• _Task details_
Keep only the lines of the material below that contain the word "label". Copy those lines.

== Segment start ==

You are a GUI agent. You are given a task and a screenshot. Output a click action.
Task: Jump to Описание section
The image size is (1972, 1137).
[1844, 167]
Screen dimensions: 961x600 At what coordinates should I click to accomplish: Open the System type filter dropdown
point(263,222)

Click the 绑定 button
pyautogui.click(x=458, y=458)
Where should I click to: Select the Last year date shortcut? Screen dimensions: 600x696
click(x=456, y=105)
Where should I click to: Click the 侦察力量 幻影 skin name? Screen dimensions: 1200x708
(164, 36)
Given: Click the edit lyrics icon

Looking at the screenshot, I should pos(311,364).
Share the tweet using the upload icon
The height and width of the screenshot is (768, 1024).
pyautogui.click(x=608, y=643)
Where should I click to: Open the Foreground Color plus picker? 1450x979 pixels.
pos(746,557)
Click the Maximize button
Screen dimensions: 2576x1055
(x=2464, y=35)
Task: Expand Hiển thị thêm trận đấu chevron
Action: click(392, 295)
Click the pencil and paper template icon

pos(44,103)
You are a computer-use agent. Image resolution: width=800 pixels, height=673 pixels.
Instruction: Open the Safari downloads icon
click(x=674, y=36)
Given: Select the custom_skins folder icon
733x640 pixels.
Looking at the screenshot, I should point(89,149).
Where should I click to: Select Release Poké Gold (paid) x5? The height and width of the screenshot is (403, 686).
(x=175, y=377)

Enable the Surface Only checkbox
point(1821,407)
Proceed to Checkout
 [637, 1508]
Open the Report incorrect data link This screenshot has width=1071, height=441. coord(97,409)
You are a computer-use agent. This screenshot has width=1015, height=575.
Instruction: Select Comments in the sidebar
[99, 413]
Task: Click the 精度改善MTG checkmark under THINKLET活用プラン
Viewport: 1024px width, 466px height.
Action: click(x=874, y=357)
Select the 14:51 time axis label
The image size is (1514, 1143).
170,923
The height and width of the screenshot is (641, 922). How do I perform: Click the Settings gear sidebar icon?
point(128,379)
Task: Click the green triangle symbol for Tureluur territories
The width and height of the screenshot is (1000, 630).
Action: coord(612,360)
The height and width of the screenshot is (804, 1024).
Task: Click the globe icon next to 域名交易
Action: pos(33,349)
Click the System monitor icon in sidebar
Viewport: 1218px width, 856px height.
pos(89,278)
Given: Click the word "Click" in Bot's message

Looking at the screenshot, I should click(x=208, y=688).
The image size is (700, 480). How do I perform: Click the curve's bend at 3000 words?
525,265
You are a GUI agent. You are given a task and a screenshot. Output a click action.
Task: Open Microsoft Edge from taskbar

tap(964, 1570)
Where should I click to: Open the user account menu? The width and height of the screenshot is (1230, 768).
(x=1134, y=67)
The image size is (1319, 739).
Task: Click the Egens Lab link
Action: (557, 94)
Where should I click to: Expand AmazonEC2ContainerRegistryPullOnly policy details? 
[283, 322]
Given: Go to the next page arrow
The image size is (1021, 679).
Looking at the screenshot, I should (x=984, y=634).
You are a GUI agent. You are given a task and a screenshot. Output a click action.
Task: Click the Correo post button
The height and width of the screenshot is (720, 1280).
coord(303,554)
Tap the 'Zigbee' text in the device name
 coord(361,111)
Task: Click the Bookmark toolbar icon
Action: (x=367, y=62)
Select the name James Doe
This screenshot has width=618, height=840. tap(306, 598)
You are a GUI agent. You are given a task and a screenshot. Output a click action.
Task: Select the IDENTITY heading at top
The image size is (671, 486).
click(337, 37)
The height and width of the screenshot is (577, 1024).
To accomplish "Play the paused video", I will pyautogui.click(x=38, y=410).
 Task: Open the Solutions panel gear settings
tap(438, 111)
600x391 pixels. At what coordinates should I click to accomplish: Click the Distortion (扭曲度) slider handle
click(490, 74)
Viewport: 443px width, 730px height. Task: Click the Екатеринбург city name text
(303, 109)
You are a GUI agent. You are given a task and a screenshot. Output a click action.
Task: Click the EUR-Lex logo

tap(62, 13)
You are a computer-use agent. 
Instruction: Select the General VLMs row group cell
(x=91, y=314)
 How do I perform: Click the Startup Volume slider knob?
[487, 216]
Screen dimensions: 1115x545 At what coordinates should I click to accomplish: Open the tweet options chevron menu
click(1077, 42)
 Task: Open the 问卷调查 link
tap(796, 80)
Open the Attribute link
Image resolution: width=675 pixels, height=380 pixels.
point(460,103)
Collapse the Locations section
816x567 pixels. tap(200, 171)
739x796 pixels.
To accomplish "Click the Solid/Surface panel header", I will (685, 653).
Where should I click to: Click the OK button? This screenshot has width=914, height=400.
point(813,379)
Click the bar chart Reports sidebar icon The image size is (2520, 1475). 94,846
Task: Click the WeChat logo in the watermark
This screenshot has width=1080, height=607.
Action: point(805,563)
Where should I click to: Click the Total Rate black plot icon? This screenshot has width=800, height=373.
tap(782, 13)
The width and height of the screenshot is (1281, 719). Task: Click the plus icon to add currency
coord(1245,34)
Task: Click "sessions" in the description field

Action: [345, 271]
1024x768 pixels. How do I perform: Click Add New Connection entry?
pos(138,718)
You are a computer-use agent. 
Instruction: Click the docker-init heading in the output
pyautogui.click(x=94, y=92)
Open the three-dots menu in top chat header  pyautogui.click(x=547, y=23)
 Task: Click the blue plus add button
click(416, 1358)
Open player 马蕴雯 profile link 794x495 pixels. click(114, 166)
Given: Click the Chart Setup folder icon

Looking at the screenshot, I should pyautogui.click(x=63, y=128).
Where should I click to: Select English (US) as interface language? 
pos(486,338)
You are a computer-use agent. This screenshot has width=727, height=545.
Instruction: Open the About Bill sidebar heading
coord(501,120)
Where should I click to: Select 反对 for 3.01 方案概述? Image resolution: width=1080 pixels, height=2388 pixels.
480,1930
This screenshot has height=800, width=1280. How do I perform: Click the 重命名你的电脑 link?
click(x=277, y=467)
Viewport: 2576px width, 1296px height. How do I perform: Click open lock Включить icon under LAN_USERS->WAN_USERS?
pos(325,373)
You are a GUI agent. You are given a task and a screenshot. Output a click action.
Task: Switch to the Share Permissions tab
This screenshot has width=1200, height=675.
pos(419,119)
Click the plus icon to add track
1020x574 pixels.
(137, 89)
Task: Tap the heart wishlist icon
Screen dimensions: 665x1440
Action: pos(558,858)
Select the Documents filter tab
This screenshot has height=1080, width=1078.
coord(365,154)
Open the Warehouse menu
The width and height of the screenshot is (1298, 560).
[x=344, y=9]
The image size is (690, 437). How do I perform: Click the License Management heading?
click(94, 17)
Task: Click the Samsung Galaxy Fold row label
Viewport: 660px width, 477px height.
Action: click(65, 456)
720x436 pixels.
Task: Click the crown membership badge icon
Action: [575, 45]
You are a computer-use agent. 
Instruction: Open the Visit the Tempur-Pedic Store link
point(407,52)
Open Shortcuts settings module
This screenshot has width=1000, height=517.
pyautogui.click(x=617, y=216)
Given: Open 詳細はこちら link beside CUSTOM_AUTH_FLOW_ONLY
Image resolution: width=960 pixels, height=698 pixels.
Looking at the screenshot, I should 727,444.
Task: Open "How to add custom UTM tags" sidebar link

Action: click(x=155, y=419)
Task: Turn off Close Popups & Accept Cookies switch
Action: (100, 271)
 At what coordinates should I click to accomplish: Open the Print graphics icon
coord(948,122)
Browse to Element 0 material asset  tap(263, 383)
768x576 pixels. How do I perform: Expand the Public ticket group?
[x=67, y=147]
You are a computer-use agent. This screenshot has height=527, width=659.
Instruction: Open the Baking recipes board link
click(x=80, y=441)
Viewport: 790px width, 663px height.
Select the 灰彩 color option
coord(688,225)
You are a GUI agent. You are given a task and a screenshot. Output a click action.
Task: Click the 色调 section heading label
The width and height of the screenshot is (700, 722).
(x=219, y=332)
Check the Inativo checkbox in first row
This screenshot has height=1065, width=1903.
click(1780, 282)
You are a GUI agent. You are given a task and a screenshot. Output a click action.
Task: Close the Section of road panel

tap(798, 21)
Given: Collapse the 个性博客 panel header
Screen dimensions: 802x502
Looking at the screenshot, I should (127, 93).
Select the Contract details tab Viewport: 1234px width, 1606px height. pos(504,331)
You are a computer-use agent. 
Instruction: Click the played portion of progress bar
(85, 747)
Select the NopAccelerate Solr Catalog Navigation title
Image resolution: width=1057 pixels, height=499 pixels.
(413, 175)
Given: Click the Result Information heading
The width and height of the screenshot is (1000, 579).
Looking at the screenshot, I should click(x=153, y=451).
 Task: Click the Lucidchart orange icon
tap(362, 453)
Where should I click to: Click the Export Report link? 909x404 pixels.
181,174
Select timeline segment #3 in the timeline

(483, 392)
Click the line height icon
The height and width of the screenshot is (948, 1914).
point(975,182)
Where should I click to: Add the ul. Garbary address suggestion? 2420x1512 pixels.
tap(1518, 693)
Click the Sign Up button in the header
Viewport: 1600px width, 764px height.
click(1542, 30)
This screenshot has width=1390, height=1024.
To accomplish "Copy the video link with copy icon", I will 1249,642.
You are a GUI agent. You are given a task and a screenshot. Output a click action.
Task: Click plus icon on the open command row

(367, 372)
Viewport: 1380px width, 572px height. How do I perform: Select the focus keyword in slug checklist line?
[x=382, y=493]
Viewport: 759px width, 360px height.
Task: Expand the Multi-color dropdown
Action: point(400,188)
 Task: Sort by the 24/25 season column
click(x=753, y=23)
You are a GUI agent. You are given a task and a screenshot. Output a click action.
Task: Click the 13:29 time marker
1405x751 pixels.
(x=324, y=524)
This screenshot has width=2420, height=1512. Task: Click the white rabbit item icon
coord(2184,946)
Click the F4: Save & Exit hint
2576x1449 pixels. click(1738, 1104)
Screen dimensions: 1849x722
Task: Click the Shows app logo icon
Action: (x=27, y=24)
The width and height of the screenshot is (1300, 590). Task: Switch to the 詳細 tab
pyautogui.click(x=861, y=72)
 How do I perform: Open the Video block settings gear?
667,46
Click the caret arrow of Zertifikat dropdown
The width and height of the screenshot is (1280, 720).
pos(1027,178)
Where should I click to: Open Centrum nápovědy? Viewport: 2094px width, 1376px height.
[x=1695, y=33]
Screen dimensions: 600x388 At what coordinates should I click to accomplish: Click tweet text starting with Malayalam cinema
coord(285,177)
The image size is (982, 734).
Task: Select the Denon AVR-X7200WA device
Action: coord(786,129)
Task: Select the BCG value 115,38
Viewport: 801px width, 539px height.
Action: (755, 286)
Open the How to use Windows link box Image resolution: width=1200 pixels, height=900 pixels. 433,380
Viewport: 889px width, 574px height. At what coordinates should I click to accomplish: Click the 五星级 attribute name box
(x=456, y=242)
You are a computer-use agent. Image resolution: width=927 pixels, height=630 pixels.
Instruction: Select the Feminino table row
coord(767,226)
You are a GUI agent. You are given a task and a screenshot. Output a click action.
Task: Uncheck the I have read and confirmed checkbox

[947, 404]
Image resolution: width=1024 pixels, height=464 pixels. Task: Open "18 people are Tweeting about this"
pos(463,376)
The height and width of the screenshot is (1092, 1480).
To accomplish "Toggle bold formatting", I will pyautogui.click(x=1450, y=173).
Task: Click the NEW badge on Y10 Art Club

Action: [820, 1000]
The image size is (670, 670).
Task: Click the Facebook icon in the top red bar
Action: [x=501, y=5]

== Segment end ==

• _Answer box_
Select the 14:51 time axis label
Task: Click the Samsung Galaxy Fold row label
Task: Click the 色调 section heading label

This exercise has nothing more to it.